My generation wasted its youth amid such mass clashes. When we see a young person raging to attack a police officer with a placard stick, we know very well what is going on behind the scenes. This is a case where you must put a strait jacket on that young person so that s/he does not do any harm to himself/herself or any other person and s/he can receive psychological counseling. These cases emerge in the company of mass hysteria. Such a person is normal during his/her individual life. The dynamics of the group allows him/her the opportunity to express the violence within. To make better sense of this mass pathology, we need to recall a scene from May Day festivities several years ago: While her group was clashing with the police, a young girl was attacking the flowers in the park with a stick. Those who gather around a marginal leftist ideology hand over the reins of such aggressive feelings that they find hard to repress. Moreover, when their aggression is repressed by force, they attain a certain sense of legitimacy.
A matter of mass pathology
This is not a political problem. Their purpose is not to influence politics or express demands. It is rather a matter of mass pathology.
My diagnosis is based on my experiences from 30 years ago. I, too, was targeted by one of the violent attacks from these young people during a conference at a university. A young person cut me short in order to read a statement uninvited, and I gave my microphone to him so that he can talk more comfortably. He took no need. When his speech ended, seven or eight people started to shout slogans. When things went out of control, they assumed the role of victims. They resort to the very old method of exerting violence and claiming victims when they are subject to violence in return. What about the intellectual background to these actions?
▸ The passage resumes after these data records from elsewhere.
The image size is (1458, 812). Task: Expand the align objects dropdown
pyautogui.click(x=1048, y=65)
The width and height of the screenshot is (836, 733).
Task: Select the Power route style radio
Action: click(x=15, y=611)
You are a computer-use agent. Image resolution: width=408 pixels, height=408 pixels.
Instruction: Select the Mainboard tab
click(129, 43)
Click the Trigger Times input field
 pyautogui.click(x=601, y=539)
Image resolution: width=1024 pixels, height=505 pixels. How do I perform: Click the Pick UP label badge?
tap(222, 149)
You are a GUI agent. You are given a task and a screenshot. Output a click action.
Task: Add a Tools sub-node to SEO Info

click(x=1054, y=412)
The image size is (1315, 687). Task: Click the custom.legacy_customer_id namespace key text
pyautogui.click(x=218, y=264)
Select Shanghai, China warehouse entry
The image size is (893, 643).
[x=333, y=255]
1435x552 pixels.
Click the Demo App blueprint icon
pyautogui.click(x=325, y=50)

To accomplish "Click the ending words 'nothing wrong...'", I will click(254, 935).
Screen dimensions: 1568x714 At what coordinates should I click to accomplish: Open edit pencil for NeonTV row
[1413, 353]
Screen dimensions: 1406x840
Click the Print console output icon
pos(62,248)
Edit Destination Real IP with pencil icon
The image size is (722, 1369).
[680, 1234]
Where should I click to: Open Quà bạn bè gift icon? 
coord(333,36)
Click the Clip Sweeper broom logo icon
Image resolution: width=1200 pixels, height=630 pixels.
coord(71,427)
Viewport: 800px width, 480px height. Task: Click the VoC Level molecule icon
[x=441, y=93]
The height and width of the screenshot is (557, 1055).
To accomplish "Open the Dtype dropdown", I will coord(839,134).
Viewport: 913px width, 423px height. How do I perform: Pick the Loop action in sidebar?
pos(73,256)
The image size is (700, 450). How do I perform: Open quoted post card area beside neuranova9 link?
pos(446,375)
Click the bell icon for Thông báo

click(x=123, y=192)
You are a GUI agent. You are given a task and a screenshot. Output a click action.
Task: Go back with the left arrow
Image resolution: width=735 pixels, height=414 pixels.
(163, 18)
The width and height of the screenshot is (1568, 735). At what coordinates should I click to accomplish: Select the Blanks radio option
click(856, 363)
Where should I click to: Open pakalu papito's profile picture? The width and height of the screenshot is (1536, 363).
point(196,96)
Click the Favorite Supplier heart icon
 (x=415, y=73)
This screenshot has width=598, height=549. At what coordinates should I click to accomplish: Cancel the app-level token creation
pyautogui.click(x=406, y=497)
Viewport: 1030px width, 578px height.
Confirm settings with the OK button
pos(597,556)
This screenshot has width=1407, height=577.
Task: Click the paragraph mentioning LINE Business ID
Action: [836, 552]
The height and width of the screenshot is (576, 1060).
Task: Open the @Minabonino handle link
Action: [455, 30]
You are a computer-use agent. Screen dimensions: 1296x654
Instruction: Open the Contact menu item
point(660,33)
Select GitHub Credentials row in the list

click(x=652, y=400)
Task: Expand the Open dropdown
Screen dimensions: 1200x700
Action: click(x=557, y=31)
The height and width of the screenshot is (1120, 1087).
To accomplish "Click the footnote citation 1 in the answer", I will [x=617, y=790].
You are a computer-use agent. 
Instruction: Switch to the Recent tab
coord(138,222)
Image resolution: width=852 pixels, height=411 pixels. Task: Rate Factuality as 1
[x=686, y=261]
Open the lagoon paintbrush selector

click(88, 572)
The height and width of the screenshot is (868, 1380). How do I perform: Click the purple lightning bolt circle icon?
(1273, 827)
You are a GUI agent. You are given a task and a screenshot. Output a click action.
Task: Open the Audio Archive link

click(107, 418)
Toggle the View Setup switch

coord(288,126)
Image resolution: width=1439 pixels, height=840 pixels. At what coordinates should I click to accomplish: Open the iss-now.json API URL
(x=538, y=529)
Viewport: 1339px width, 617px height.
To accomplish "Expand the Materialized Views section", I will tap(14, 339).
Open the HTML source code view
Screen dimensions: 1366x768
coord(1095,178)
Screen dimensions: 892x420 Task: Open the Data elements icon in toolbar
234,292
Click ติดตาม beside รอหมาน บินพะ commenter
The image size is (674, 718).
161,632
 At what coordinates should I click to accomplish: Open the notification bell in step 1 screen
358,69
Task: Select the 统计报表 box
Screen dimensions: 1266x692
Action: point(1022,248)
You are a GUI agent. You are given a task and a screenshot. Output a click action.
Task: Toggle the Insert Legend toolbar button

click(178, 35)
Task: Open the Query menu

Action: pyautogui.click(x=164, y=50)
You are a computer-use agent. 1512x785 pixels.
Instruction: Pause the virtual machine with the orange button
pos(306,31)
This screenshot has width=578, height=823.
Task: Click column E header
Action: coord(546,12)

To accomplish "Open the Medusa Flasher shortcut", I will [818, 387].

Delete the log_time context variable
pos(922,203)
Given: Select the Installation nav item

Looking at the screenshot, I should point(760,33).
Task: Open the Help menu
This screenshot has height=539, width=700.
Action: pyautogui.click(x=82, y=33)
When they talk about their views for five minutes, they loop back to the beginning. We can do nothing but feel pity for them.
“Those who throw eggs today may throw stones tomorrow,” said CHP leader Kemal Kılıçdaroğlu about the eggs hurled at Kuzu. Batum, who could not deliver his speech because of protests, opted to ascribe fascism to these young people -- something which would anger them further.
These comments from the two top CHP executives are an answer to the concerns about the likelihood of student activism making a comeback. No, it will start again. Contrary to what the columnists who voluntarily promote these tyrannical, fascist methods say, the country is guided by common sense. We all have seen this film before. If you condemn the egg throwers today, no one will dare throw stones tomorrow and the likelihood of their firing bullets will be eliminated altogether.